Lev is clearly in the zone where toilet training is beginning to be possible: he sits on his little potty regularly, and also pees in it if the timing happens to be serendipitous. He will also trot the liner of his little potty over to the big potty, dump in the pee, and flush it down with great glee and self-congratulation. I was idly planning to wait until it gets warm and then follow the directions for a “weekend of potty training” once or twice … i.e. let the kid run around naked (or at least diaperless) outside all day and direct him to potty when accidents happen. Reports say that it doesn’t take many days of this exercise before kids catch on. I’d probably have to borrow Tanya’s backyard for the exercise, since we don’t have one of our own and I don’t want to traipse with a potty around the neighborhood accompanied by a bare-bummed baby. I’m shameless but not that shameless.
I also naively commented that I’d potty train Lev when he could take his pants and diaper off by himself. It didn’t occur to me that when he learned, he might want to strip off his pants and diaper for reasons other than using the toilet. Lo and behold, he has in fact learned, at least how to peel off his diaper, and when his pants have reasonably loose elastic, also how to push them down. Pants with zippers and snaps or buttons can still be closed sufficiently tightly he cannot pry them off, but I sense this is only a temporary reprieve. Sure enough, his primary interest in shedding his clothes is not private bathroom hygiene. He just likes to hang loose, as it were. Preferably while scampering all around the house and yelling.
And once he has a taste of this privilege, he doesn’t want to give it up. Attempts to re-diaper him are met with screams of protest and indignation. So suddenly potty training is no longer a “maybe later; possibly soon” kind of task, but a clear and immediate necessity.
However, this new state of affairs has one advantage.
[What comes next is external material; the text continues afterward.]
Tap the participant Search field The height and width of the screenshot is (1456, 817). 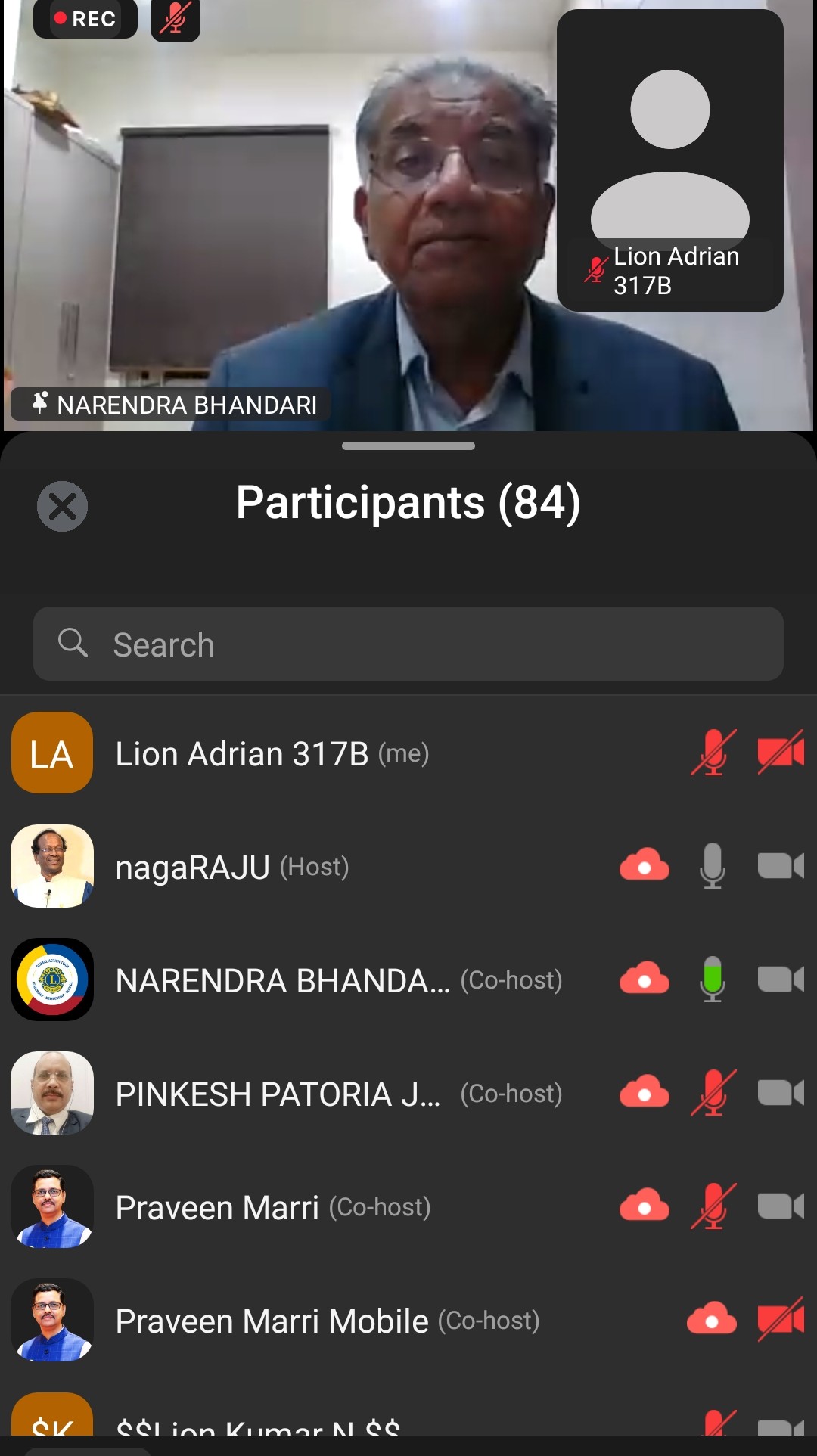[408, 644]
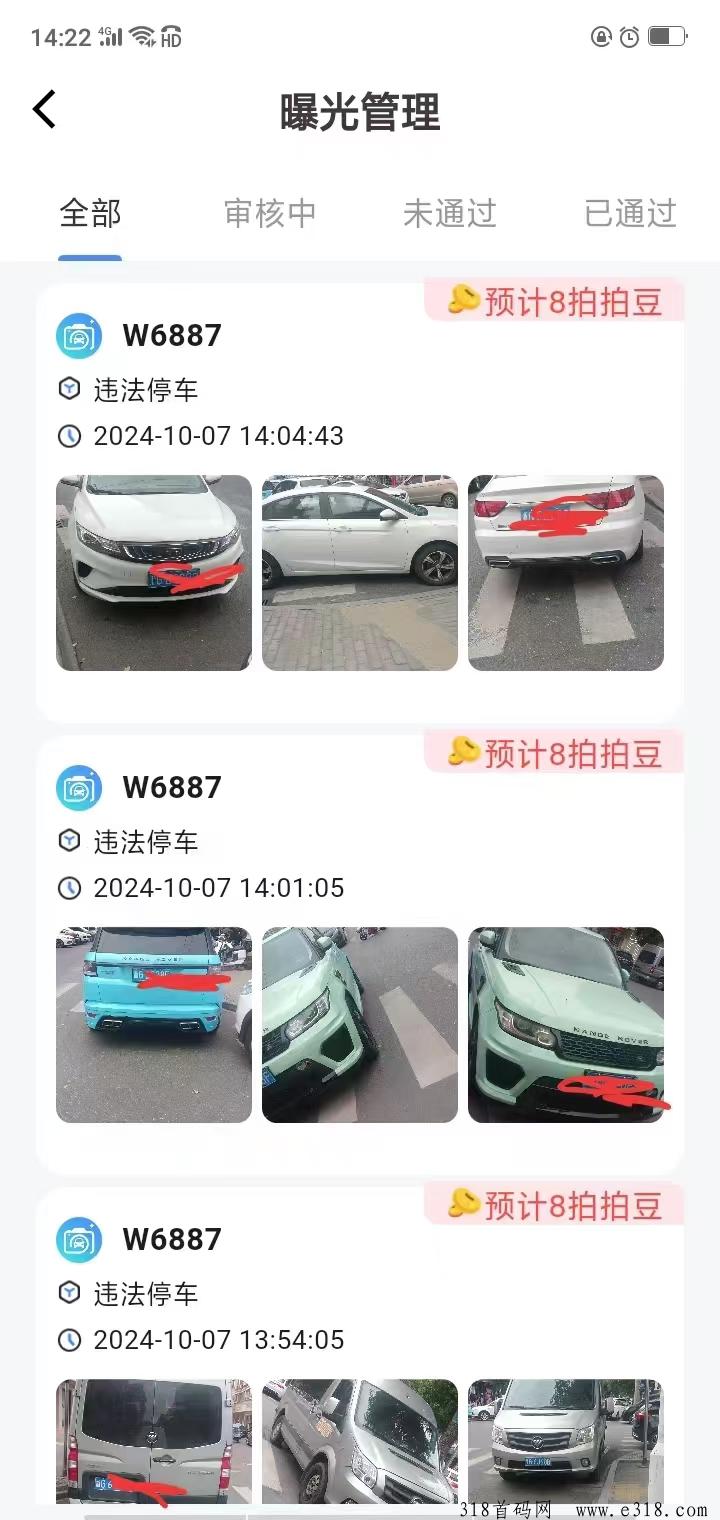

I have read in baby books that potty training is one of the more difficult parental tasks exactly because the baby has no stake in it. Unlike learning to eat, walk, or climb, they don’t derive any particular benefit from their effort — its only the parent’s life that is improved, not the baby’s. So it is a useful development that Lev seems to have taken a personal interest, if not in the advantages of continence itself, at least in the privileges that accrue from that achievement. So, for example, merely threatening to re-diaper him will cause him to run to the potty, sit on it, and pee, as if to say “look mommy, I can handle diaperless life! Don’t take it away from me!” It remains to be seen if this will be enough inducement to get us through the whole process. I’ve heard the books warn that no matter how you do it, you won’t get away without a few messes; I’ve already been christened with baby pee a few times. Oh well: potty training, ready or not, here we come!